Empowering leaders usually always give those working for them general guidelines for a job and the objectives of tasks along with the end result they are looking for. This enables the person given the task to “run downfield with the ball” creatively without constantly looking over their shoulder wondering if they are still on the playing field.

Disempowering leaders merely give a person a task but have amorphous guidelines, goals, and objectives so that no one but the leader really knows if the job is being done right or wrong. When leaders do this it is a sign that either they themselves don’t even have real objectives for a task, or that they are simply trying to keep exercising psychological control over their workers.

6. Empowering leaders connect people to their passion, gifts, and calling

Empowering leaders always attempt to match people with jobs according to their gifts, passion, and abilities. Disempowering people don’t take these things into consideration and often are guilty of attempting to force a square peg into a round hole. Empowering leaders take pride in being able to help people soar like eagles to the highest heights imaginable, while disempowering leaders care more about getting tasks accomplished than releasing human potential. Empowering leaders also are sensitive and lead each person differently according to their experience, personality, and temperament.

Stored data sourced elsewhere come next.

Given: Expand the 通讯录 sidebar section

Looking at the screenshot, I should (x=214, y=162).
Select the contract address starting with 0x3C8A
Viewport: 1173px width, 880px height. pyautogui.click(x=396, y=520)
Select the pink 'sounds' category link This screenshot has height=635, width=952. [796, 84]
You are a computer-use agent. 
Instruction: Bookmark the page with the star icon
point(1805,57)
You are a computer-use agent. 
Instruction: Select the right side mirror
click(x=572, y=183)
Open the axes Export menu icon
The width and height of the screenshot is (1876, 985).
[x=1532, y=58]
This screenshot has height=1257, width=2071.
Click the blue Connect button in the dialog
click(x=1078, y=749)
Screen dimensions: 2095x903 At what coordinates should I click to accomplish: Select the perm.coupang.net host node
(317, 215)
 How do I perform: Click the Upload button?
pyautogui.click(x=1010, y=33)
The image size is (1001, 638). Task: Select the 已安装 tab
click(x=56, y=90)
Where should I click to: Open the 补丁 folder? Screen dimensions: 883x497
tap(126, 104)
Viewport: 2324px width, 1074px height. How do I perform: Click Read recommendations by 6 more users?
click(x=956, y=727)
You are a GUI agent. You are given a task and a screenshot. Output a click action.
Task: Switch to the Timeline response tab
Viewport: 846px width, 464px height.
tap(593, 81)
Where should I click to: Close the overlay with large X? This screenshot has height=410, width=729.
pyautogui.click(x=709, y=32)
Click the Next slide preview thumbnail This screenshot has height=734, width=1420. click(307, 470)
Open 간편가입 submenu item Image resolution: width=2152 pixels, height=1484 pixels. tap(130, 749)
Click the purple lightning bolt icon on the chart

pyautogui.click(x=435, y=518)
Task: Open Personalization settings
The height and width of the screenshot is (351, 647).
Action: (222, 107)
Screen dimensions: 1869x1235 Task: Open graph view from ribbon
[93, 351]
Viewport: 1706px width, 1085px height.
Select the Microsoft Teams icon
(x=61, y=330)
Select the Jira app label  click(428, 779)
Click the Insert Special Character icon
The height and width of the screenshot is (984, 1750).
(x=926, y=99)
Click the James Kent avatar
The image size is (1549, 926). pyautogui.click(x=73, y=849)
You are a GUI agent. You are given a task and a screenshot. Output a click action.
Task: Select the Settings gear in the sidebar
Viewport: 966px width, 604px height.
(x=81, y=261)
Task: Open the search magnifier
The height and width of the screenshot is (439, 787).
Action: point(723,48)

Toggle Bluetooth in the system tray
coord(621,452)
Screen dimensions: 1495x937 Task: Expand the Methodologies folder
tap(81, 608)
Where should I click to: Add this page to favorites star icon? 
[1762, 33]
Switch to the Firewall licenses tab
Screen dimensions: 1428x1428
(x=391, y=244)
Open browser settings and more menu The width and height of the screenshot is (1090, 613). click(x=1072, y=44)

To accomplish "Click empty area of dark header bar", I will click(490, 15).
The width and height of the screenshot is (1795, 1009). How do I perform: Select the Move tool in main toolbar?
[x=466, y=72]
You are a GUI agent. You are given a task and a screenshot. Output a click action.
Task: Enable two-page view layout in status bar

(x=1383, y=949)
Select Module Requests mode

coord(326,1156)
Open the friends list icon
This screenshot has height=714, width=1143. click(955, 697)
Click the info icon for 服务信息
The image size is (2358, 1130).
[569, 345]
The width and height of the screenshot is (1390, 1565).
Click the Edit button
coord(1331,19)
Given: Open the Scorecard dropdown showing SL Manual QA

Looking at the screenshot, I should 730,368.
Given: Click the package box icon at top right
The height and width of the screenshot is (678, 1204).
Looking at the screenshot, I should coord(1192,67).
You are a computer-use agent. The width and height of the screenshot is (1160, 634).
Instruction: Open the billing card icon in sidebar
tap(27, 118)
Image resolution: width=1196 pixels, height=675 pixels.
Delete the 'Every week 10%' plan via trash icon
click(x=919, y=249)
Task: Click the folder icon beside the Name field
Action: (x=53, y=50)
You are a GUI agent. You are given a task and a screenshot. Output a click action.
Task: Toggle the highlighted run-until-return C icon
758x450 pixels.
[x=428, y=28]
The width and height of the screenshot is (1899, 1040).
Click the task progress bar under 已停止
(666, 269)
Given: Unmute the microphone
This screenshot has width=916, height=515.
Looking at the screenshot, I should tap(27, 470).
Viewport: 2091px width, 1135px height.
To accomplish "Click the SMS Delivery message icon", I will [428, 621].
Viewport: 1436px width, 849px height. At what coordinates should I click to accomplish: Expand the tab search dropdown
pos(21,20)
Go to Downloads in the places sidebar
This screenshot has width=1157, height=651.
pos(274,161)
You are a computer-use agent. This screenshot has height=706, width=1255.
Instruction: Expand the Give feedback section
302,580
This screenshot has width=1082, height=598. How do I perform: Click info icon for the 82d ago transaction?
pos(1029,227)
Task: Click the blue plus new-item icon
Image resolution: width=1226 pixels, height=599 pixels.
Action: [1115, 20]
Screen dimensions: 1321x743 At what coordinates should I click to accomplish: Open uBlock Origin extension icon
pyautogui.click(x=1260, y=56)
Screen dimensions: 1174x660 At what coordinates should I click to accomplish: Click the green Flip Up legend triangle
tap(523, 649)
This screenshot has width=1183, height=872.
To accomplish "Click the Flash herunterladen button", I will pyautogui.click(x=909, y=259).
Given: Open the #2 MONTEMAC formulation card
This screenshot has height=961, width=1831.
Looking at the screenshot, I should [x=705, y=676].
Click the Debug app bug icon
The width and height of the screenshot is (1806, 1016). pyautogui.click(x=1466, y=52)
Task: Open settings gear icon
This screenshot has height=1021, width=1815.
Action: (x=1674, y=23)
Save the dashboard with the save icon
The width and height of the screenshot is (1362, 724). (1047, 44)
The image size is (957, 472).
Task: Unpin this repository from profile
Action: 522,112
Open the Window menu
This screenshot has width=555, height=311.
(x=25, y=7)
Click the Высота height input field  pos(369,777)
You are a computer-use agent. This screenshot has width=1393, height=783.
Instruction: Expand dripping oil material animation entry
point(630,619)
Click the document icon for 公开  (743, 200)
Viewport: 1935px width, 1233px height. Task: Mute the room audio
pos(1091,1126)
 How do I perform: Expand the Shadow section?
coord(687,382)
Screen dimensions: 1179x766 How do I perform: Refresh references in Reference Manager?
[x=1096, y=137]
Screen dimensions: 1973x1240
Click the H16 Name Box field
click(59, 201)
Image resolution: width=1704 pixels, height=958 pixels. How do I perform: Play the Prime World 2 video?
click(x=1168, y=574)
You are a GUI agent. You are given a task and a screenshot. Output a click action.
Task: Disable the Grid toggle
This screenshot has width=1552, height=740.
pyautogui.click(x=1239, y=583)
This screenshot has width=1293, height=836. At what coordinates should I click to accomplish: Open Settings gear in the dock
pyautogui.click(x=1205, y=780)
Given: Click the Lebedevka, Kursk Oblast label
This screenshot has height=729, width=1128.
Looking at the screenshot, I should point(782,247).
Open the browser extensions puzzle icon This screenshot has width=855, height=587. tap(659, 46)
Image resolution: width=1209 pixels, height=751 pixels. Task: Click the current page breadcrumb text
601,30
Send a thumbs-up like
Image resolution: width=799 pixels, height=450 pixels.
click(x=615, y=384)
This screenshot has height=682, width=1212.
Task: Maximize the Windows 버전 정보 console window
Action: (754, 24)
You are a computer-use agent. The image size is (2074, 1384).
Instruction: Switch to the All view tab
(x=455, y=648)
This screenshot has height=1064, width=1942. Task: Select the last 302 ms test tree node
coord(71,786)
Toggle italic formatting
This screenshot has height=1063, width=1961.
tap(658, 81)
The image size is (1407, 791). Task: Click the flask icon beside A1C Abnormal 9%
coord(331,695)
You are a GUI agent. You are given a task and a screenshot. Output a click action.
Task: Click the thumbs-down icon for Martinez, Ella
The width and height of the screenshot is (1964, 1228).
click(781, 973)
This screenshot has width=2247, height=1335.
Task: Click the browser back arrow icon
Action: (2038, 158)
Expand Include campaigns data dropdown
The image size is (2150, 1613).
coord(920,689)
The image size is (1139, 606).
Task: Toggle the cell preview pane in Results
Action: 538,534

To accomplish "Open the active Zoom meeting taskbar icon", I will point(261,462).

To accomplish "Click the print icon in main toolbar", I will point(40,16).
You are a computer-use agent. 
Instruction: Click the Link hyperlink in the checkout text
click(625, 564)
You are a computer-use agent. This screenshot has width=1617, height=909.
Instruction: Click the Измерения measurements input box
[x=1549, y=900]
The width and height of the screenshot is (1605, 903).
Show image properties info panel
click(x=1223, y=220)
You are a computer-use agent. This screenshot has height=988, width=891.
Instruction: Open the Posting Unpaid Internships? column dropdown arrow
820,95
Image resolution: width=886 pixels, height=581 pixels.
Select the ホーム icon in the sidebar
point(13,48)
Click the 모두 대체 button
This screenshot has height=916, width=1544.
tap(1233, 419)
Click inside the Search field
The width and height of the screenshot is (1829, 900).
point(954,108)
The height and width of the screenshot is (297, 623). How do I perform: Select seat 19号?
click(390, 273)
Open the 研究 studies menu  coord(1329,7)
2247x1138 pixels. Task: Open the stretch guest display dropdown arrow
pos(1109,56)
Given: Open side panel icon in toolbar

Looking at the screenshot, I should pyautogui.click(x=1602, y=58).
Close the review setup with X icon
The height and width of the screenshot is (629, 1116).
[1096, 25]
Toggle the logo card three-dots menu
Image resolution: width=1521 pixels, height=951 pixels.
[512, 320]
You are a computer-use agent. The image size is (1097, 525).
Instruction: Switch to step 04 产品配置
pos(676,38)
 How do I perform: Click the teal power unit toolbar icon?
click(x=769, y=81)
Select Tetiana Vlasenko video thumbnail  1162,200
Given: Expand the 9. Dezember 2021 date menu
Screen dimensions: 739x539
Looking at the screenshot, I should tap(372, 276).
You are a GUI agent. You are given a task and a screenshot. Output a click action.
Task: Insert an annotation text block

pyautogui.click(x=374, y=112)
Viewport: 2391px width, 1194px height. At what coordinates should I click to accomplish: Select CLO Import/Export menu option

7. Empowering leaders focus on inspiring people as opposed to forcing people to perform

Empowering leaders cast vision so as to inspire their followers to perform great things, while disempowering leaders often get things done merely by giving orders and making demands on people. When you inspire people they perform at a much greater level because they are allowed to make their own decisions to serve and have a greater amount of buy-in, while those merely following orders will do just enough to please the leader and usually don’t tap much into their creative juices.

8. Empowering leaders engage in dialogue while disempowering leaders dictate their desires and ideas

Empowering leaders attempt to allow a flow of dialogue between themselves and their followers in work-related projects. These leaders understand the importance of receiving regular feedback from their subordinates so they will have a better understanding of how to go about accomplishing tasks. In contrast, leaders that disempower others don’t usually engage in dialogue but merely dictate what and how they want a project done.  Folks under this kind of leader eventually lose their motivation to think and just robotically follow orders because they know their opinions don’t really matter. Dictating leaders usually don’t multiply other leaders; they are merely retaining followers who have allowed their creativity to be capped.